All that should come back is the lines of the data below from the one containing "Screen dimensions: 724x1568" to the one containing "This screenshot has width=640, height=409.", inclusive, exactly as they stand.
##### Data
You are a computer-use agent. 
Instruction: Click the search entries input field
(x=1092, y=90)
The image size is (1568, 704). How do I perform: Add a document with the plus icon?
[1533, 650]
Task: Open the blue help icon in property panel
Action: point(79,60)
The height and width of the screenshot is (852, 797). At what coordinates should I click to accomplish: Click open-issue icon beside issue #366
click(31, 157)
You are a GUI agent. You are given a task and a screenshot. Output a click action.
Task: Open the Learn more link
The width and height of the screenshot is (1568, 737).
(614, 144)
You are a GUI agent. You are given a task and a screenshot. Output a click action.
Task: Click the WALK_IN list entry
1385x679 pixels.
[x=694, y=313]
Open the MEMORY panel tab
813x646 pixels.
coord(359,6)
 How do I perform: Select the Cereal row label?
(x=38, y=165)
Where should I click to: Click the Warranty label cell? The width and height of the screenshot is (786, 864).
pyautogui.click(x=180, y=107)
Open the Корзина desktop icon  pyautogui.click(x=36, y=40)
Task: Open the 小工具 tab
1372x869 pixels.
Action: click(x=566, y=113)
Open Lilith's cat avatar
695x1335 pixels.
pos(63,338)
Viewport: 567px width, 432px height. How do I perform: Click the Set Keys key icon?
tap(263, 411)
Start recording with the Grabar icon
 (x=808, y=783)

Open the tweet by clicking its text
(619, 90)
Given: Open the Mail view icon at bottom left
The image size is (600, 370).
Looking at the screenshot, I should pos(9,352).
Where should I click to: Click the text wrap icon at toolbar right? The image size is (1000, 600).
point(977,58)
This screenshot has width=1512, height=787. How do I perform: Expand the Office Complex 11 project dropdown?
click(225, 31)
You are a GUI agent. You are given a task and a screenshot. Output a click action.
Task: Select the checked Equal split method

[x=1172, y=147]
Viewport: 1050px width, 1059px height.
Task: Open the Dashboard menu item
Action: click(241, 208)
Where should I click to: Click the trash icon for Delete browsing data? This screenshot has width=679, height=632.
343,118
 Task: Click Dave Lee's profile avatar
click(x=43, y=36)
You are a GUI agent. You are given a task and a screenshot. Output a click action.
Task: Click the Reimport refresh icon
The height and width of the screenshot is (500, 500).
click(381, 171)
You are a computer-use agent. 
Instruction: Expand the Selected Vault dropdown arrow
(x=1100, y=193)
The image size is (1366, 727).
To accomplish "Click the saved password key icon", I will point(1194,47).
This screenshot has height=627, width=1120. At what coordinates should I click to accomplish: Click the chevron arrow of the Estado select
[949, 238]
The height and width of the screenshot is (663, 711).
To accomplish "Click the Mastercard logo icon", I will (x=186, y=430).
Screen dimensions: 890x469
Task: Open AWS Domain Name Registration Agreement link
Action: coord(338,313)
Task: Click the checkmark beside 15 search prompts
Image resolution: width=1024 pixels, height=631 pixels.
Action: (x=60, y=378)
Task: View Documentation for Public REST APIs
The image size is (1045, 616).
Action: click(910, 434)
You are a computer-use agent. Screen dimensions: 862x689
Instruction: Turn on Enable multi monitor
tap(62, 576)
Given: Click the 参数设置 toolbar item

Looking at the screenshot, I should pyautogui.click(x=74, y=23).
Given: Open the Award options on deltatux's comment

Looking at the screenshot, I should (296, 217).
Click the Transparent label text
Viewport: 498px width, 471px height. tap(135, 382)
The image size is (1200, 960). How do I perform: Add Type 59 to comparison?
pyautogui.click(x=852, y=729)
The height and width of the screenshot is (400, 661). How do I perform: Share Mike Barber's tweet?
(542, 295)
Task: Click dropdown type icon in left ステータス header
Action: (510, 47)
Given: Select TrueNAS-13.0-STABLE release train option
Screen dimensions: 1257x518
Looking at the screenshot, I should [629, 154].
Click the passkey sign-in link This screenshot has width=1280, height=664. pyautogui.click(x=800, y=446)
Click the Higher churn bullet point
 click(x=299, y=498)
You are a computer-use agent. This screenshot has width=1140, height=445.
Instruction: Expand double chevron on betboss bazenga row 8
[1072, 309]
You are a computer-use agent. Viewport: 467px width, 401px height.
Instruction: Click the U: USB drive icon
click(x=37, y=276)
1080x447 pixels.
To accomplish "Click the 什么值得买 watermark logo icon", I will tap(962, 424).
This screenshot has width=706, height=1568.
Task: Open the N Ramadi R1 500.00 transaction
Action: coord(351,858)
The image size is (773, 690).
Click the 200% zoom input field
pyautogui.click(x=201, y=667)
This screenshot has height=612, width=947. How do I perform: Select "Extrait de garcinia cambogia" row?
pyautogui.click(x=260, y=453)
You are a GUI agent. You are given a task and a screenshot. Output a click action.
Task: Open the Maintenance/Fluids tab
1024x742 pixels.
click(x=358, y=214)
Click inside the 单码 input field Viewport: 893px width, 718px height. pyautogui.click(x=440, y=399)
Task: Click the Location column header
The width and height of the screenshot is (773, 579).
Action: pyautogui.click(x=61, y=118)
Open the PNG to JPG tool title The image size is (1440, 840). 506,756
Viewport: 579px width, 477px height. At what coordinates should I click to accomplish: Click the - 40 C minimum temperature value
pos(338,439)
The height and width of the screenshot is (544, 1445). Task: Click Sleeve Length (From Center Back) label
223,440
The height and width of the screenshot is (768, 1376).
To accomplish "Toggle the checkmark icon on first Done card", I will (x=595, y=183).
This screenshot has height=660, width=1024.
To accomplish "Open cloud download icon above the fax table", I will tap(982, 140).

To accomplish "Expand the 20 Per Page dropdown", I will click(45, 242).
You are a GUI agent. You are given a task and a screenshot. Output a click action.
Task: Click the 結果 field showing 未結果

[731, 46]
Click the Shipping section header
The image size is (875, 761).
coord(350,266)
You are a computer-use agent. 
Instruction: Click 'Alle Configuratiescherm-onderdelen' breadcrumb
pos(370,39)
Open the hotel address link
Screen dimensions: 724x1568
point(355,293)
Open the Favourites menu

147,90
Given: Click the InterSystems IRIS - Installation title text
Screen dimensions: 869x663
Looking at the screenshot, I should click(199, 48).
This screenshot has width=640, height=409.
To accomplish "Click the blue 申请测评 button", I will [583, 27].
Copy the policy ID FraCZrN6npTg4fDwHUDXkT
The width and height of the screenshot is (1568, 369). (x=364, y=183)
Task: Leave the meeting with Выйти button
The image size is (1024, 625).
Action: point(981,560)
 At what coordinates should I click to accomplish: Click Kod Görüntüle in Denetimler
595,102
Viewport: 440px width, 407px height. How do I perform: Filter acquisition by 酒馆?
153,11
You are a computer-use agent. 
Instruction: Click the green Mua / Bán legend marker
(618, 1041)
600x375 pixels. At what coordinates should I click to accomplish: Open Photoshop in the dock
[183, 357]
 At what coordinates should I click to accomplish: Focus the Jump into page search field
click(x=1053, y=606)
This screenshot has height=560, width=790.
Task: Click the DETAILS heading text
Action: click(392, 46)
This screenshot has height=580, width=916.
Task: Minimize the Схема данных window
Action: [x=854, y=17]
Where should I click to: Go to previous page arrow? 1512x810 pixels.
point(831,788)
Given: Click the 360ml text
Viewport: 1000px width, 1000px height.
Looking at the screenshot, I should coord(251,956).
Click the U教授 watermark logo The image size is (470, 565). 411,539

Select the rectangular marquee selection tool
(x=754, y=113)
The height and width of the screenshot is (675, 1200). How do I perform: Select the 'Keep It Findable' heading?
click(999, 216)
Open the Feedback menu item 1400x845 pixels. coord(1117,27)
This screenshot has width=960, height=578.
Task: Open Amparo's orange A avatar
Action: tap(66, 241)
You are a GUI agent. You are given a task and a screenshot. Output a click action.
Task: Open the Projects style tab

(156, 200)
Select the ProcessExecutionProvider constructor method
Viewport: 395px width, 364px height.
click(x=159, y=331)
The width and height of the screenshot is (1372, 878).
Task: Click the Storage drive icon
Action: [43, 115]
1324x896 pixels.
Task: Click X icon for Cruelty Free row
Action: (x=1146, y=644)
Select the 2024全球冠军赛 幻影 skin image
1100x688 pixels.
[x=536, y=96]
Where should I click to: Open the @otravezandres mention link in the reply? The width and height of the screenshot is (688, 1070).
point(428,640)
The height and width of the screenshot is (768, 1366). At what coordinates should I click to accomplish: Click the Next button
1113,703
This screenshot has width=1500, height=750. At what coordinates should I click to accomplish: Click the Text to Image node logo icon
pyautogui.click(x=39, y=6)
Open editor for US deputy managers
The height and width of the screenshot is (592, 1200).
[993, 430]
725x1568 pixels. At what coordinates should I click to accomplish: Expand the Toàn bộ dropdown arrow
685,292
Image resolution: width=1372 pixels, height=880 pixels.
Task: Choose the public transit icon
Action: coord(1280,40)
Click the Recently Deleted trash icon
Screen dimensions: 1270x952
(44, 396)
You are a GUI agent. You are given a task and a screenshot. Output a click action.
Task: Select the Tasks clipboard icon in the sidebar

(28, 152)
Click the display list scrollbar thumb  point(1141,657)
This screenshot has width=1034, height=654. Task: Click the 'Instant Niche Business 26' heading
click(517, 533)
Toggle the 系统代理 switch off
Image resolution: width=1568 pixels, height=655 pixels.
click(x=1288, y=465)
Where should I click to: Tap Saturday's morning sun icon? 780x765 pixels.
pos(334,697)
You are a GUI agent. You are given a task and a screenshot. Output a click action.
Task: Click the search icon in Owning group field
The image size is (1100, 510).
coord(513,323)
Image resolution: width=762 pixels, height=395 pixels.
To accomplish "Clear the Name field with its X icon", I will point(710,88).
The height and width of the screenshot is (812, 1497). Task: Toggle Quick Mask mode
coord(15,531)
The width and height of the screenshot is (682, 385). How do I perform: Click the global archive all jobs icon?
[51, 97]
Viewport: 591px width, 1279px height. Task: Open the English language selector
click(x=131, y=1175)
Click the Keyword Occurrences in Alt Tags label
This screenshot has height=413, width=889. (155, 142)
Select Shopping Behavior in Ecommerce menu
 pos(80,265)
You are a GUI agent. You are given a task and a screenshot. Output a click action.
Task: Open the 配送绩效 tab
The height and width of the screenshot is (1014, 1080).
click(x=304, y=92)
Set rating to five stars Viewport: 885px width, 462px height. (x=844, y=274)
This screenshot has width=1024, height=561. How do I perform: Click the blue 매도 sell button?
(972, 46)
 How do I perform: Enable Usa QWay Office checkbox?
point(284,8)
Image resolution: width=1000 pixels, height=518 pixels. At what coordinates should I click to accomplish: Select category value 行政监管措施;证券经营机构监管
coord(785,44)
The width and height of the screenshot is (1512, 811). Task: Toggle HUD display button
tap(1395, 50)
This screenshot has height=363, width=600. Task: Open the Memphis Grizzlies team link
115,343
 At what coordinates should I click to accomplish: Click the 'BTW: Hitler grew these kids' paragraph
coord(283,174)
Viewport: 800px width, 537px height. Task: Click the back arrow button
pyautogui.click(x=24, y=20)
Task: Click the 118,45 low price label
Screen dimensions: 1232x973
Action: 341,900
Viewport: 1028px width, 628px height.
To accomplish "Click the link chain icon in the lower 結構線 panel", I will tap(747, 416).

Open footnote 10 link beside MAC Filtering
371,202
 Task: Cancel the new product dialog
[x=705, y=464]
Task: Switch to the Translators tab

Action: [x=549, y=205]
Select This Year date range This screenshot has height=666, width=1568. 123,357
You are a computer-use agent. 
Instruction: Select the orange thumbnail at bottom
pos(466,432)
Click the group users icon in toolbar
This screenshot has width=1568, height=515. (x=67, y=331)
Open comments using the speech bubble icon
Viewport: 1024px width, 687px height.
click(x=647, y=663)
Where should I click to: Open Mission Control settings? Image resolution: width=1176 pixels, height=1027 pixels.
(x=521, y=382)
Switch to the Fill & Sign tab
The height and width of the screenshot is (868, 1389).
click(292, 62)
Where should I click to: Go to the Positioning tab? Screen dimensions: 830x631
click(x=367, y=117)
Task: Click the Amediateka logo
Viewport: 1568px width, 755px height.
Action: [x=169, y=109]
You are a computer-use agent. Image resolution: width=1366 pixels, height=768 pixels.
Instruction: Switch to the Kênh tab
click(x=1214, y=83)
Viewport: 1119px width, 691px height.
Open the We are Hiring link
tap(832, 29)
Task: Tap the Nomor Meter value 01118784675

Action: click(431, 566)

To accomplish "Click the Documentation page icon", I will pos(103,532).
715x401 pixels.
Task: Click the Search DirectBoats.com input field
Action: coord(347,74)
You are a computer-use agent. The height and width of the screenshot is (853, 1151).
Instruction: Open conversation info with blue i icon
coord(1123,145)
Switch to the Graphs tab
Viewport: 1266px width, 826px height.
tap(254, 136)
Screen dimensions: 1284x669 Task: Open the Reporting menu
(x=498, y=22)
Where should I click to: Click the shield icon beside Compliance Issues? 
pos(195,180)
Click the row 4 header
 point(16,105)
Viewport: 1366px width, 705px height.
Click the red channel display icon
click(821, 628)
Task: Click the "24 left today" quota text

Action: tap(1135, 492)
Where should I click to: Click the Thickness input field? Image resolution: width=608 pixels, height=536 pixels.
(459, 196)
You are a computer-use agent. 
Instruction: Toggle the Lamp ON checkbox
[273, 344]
##########
Solution for this task
Screen dimensions: 724x1568
point(355,293)
Open the Favourites menu

147,90
Given: Click the InterSystems IRIS - Installation title text
Screen dimensions: 869x663
Looking at the screenshot, I should click(199, 48).
This screenshot has width=640, height=409.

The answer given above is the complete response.